El arabalarını rengârenk malzemelerle kocaman dükkânlara çeviren esnaf da kar kış bilmeden erkenden köşelerine yerleşir. Kapı önlerinde kendilerinden çok da küçük olmayan kardeşlerini sırtlayan kız çocukları, su kuyularının başında burkasının penceresinden kendisine dair en küçük ipucu vermeyen kadınlar, beyaz başörtüleri minik omuzlarından dizlerine sarkan siyah jileli okullu kızlar… Başka coğrafyalarda bu sahneler stresli, dalgın, isyankâr ve memnuniyetsiz ifadelerle bütünleşebilirken burada işinde gücündelik, yaptığı işin farkındalık dikkat çeker. Dünyanın farklı yerlerinde alışveriş sırasında sizi kandırabilecek satıcılara yahut taksicilere karşı gelişen tedirgin savunma reflekslerinizin hepsi boşa çıkar. Plastik bir poşete ihtiyaç dahi rızk vesilesine dönüşmüştür Lise Meryem’in pazarlarında.
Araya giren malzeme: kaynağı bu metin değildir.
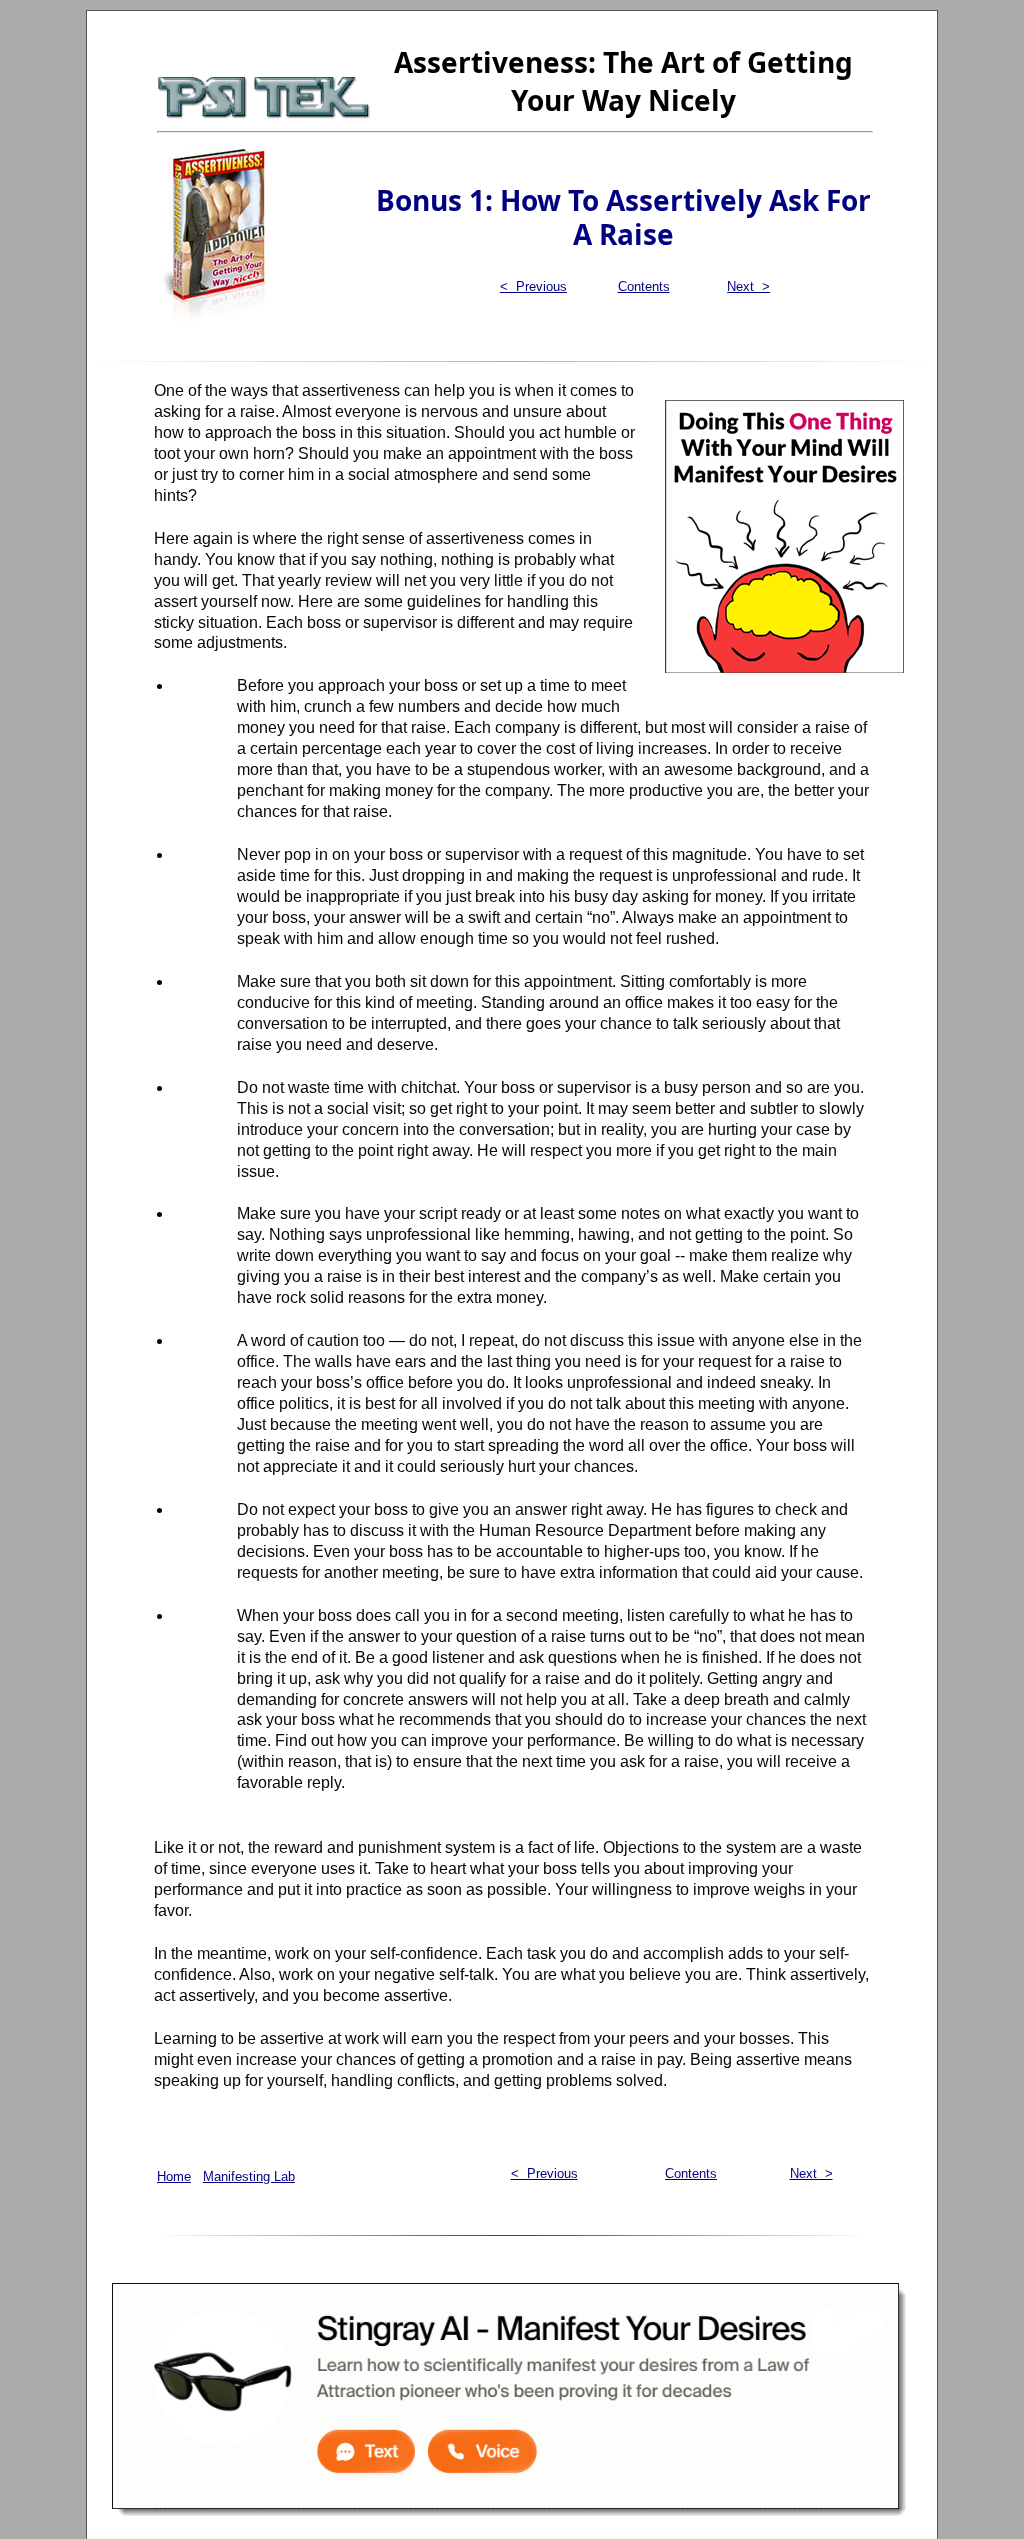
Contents (644, 286)
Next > (748, 286)
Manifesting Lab (249, 2176)
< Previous (533, 286)
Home (174, 2176)
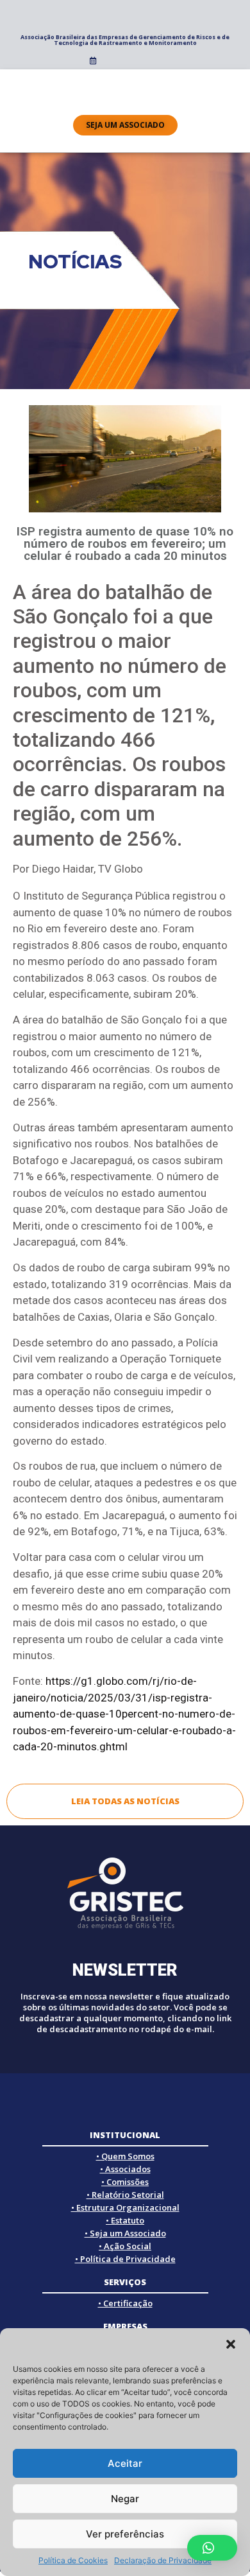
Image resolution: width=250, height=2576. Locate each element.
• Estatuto (125, 2220)
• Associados (125, 2169)
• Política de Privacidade (125, 2259)
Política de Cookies (73, 2560)
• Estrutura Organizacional (125, 2207)
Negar (125, 2499)
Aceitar (125, 2463)
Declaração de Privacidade (163, 2560)
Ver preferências (125, 2534)
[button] (230, 2344)
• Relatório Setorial (125, 2194)
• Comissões (125, 2182)
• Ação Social (125, 2246)
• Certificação (125, 2303)
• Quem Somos (125, 2156)
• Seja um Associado (125, 2233)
KÂBİL’DE BEYAZ YAKALILAR DEĞİL, EKMEĞİNİ TAŞTAN ÇIKARANLAR HAKİMDİR
Bütün günlük sahnelerdeki ortaklık, kahramanların hiçbirinin büyük iddialar taşımayan sadeliği ve karşılaştığı herkese elinde ne varsa sunabilecek cömertliği olsa gerek. Kâbil’de beyaz yakalılar değil ekmeğini taştan çıkaranlar hâkimdir. Telaş, sadece yaşamak ve eğilip bükülmeden bir sonraki güne taşınmak için olduğundan, hırs, rekabet ve görünür olmak önemsizdir. Bu kıymeti görmek, beni elimi kameraya götürüp yüzlerine tutmaktan sakındırdı. Nasılsa istediği an bunu yapabilecek cürete sahip çokları vardı. Didinip uğraşmanın boş ve gereksiz olduğunu insanlar çok öncelerden keşfetmişlerdi… Bu sükûneti, lanetli ellerini bir türlü üzerlerinden çekmeyen savaş sevicilere borçlu olamazlar. Bir gün eve dönemeyebileceklerini var saymak hayatlarını şekillendiren esas olsaydı, onları sokağa çıkaran azim ve umut da olmazdı. Oysa bir yerde okul varsa eğer üç vardiyalı eğitime sebep olacak, talep de vardı.
Birçok güzellik dile geldikçe kendi duygusunu yok ederken, birçok kare etkileyici bir fotoğrafa sığdırılmaya çalışılırken aksine aslından uzağa kaybolup gidiyor; bu şehir en çok da tarif edilmezliğiyle sırrını muhafaza ediyor.